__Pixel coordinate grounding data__
__________________________________________________

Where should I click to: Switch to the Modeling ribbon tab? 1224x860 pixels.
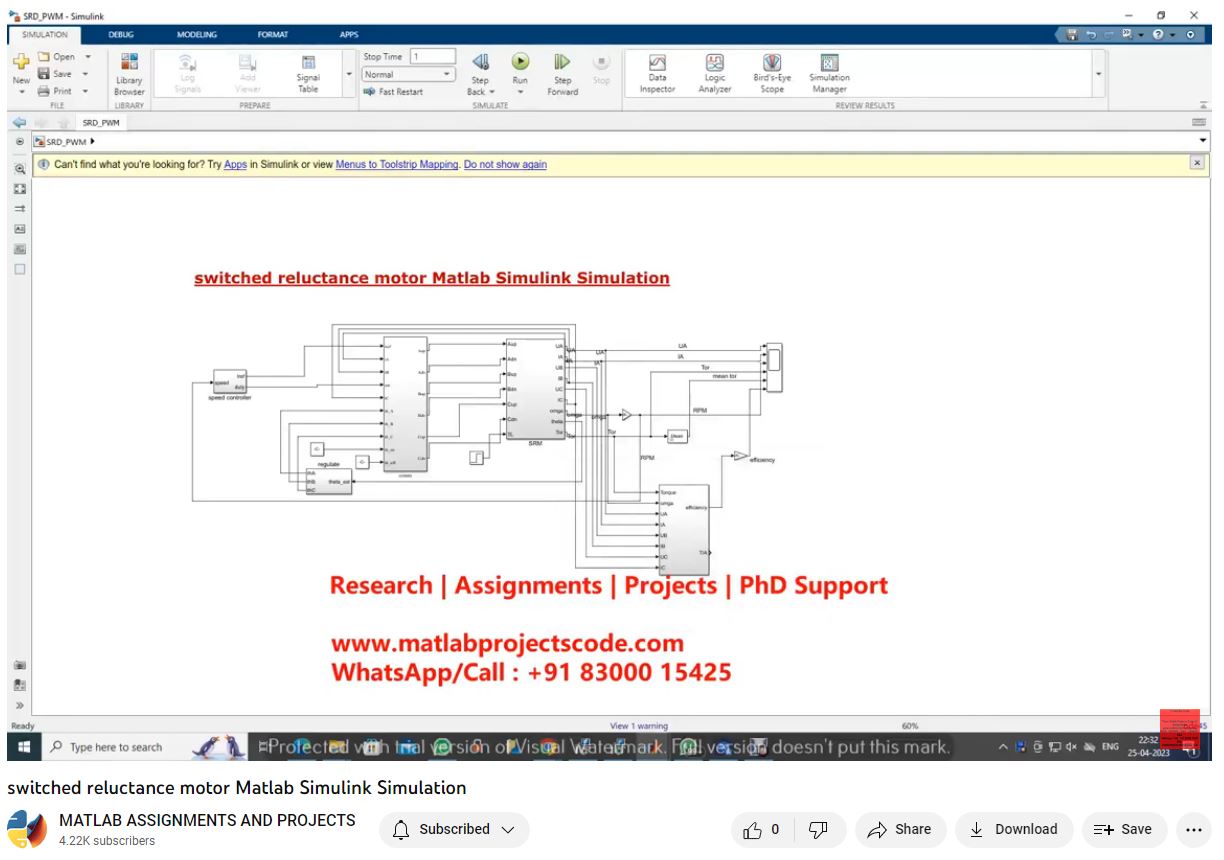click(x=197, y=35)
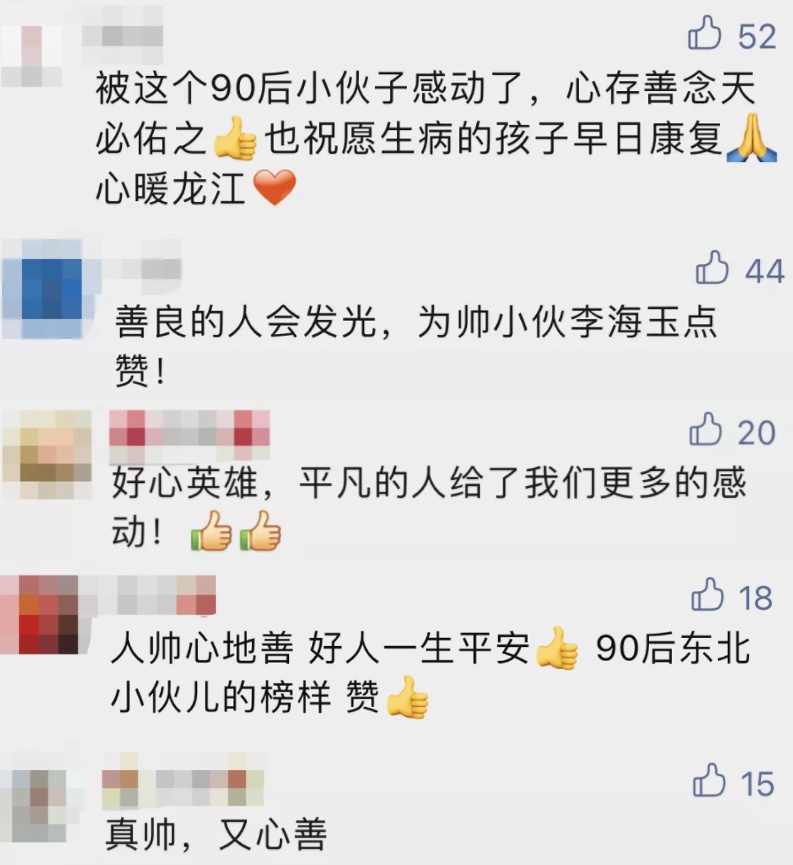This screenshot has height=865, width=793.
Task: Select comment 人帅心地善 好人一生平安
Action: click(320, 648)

__________________________________________________

__TASK GOAL__
Output each entry shown above exactly as it stands, with all pictures removed.

__TASK RESPONSE__
Where should I click to: Switch to the Modeling ribbon tab? 1224x860 pixels.
click(x=197, y=35)
This screenshot has height=865, width=793.
Task: Select comment 人帅心地善 好人一生平安
Action: click(320, 648)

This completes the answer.